▸ EXERCISE DETAILS
Locate the string "button" in the records below. Copy every line where it occurs.

▸ INPUT RECORDS

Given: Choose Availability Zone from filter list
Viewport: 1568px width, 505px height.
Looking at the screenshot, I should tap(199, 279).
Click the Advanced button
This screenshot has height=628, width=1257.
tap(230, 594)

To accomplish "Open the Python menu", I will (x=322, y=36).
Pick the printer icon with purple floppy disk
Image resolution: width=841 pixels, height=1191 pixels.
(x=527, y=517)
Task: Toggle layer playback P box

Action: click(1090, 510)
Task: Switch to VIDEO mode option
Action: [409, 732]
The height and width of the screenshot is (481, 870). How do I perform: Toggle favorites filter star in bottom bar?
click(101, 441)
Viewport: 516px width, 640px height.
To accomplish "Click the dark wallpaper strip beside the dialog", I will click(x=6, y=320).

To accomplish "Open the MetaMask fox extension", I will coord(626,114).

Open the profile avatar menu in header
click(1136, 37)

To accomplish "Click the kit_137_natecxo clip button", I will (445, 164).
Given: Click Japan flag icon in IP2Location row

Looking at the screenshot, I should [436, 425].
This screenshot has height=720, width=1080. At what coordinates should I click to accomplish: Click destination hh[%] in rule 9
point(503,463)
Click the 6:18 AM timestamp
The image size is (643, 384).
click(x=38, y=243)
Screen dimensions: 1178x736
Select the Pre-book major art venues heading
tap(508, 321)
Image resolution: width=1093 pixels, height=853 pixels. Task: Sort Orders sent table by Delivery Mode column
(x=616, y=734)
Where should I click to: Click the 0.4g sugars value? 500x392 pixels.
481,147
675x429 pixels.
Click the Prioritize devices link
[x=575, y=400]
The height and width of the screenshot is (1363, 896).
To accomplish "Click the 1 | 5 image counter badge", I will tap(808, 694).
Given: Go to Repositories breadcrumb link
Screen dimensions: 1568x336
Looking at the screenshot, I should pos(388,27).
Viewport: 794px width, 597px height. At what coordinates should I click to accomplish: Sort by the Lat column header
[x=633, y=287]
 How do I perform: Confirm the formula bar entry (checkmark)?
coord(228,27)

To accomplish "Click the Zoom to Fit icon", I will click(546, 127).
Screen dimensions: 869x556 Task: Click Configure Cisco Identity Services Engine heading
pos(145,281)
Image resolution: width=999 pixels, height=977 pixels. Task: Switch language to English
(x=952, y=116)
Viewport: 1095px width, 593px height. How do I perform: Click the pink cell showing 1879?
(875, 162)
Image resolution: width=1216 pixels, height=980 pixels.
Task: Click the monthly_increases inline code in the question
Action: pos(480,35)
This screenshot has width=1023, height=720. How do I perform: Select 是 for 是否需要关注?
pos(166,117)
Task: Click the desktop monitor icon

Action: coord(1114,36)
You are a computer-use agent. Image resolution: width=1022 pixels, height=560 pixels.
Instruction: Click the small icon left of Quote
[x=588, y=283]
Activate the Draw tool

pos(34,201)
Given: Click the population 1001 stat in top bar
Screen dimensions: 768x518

▸ RESPONSE AREA
Click the Advanced button
To accomplish "Click the kit_137_natecxo clip button", I will (445, 164).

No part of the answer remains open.